--- Begin Data lines ---

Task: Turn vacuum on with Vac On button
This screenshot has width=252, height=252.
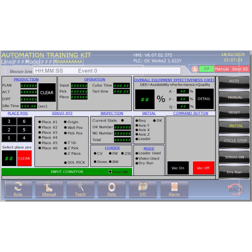Action: click(x=178, y=168)
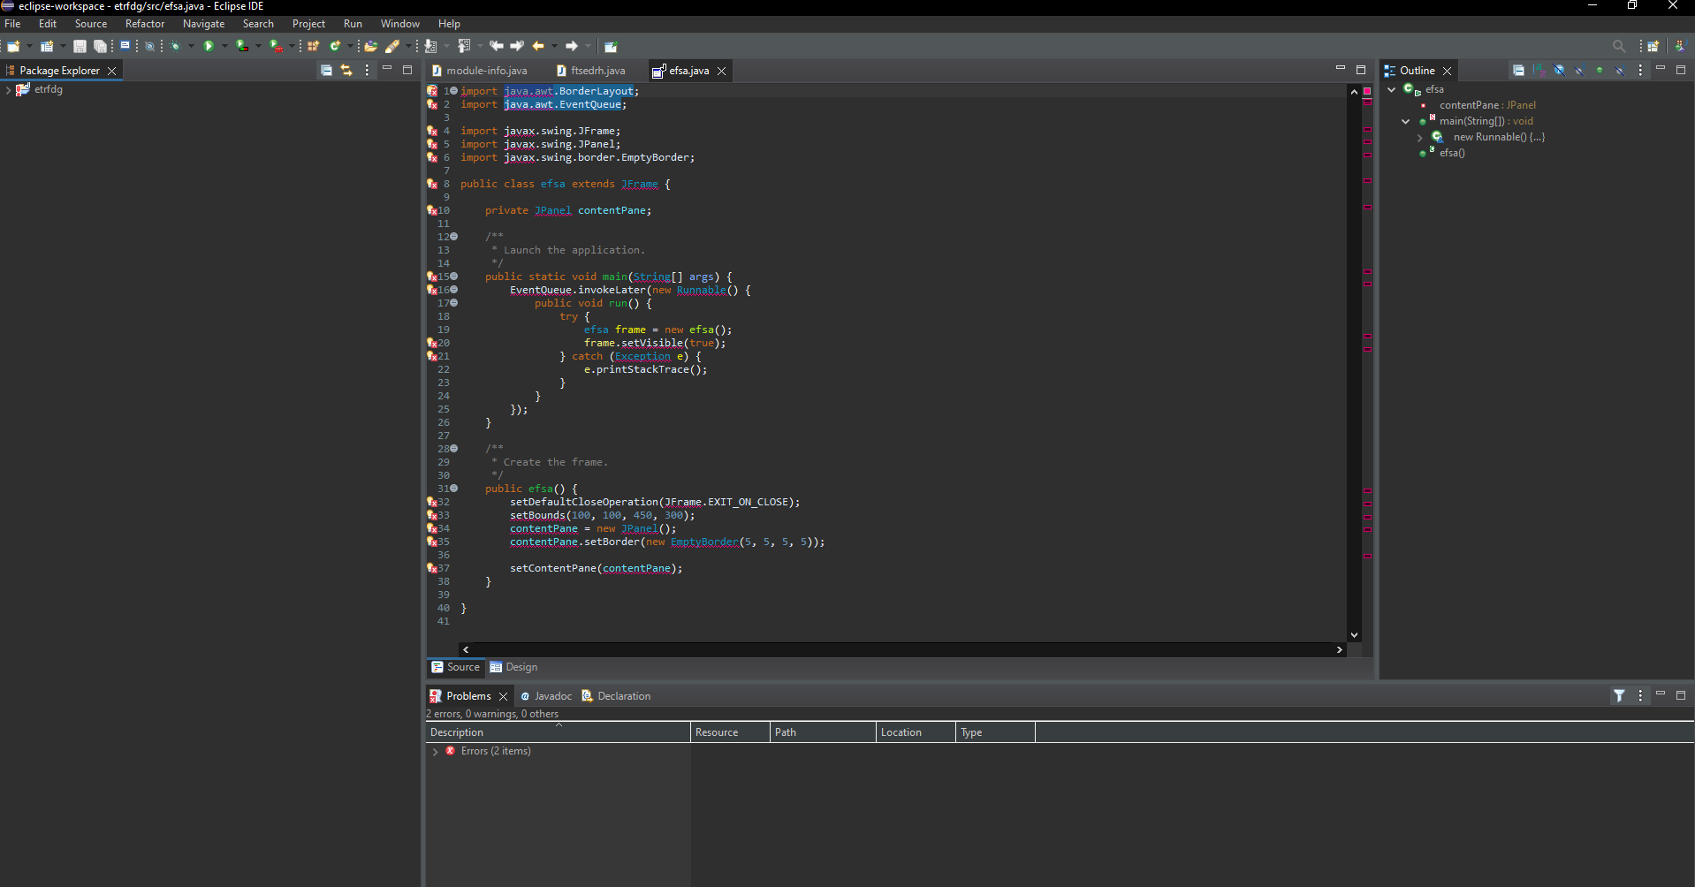
Task: Click the editor's horizontal scrollbar track
Action: click(901, 649)
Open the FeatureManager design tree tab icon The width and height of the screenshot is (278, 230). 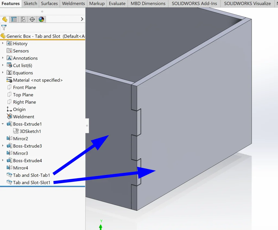coord(5,19)
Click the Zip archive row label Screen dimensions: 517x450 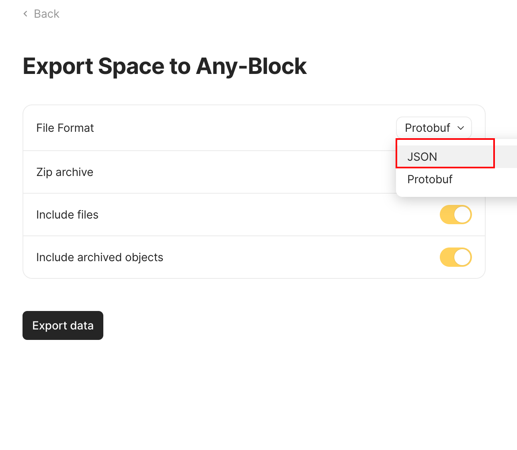65,172
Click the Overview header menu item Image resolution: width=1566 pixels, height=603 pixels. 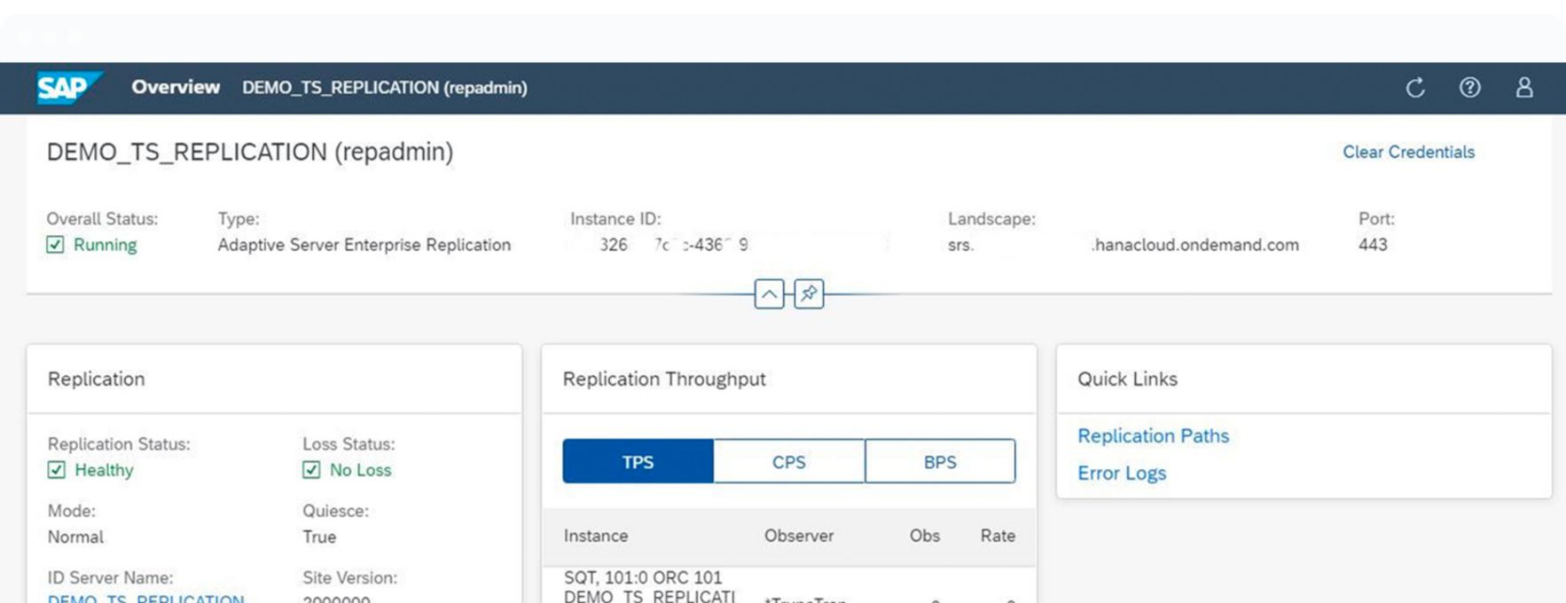click(176, 87)
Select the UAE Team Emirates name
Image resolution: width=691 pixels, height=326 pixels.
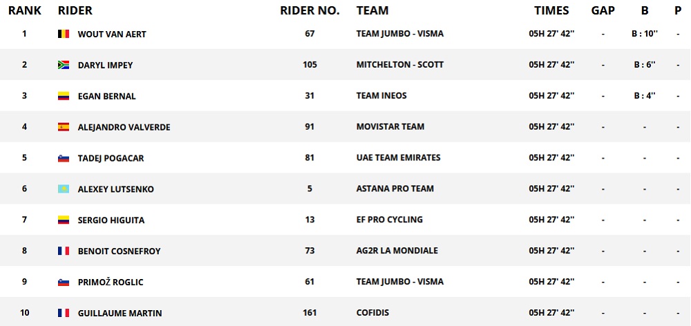click(x=398, y=157)
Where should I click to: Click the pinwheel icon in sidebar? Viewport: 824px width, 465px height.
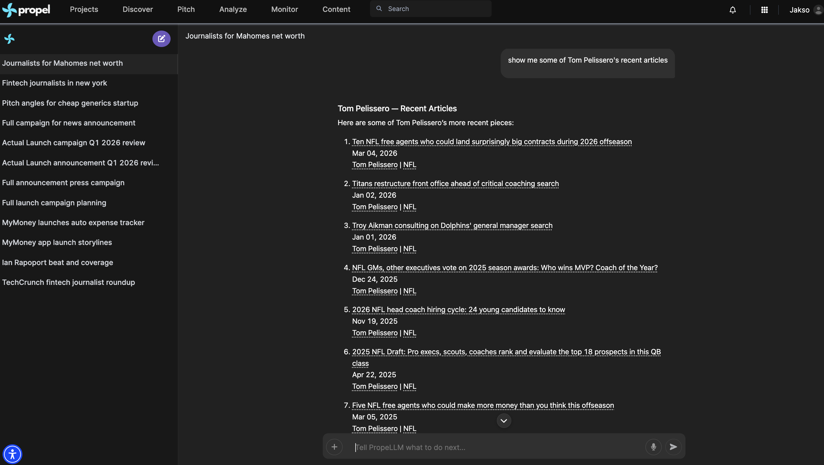[x=10, y=39]
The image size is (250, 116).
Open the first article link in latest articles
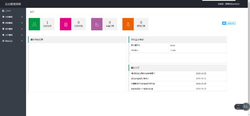[x=143, y=73]
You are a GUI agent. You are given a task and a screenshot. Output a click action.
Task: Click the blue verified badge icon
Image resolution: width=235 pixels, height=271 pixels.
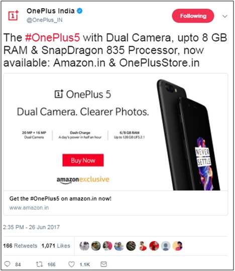[79, 11]
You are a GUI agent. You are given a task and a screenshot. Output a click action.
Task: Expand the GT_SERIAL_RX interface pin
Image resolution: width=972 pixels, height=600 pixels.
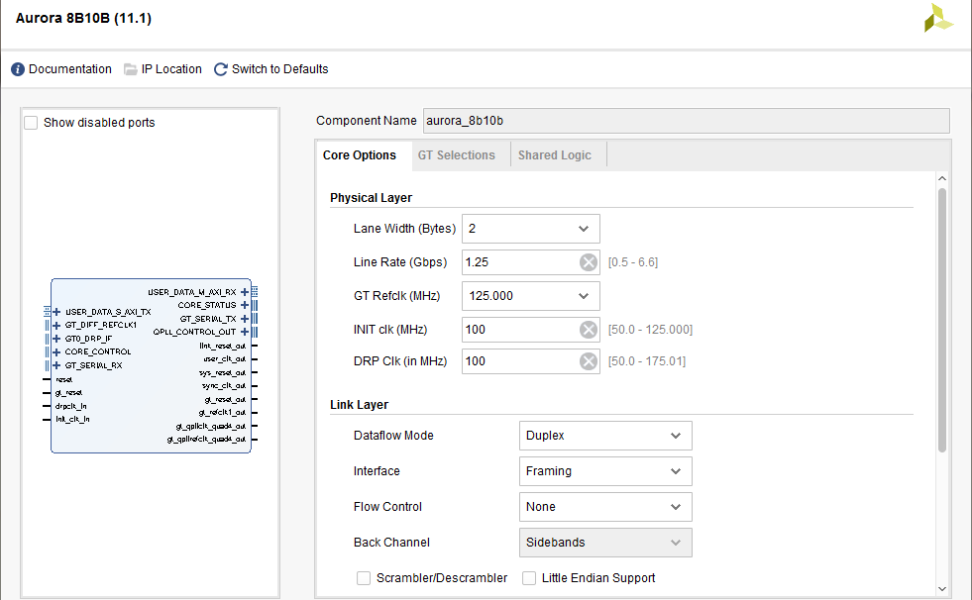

--- End Data lines ---

#### Your objective:
Rewrite the items from the line containing "Where should I" through the end of the items, putting "Screenshot size" wherever "Image resolution" appears and keeping everything else the same. Leave the pictures out of your answer.

#### Answer below:
Where should I click to: Click the pinwheel icon in sidebar? Viewport: 824px width, 465px height.
[x=10, y=39]
The image size is (250, 116).
Open the first article link in latest articles
[x=143, y=73]
You are a GUI agent. You are given a task and a screenshot. Output a click action.
Task: Click the blue verified badge icon
Screenshot size: width=235 pixels, height=271 pixels.
[79, 11]
You are a GUI agent. You are given a task and a screenshot. Output a click action.
Task: Expand the GT_SERIAL_RX interface pin
Screenshot size: width=972 pixels, height=600 pixels.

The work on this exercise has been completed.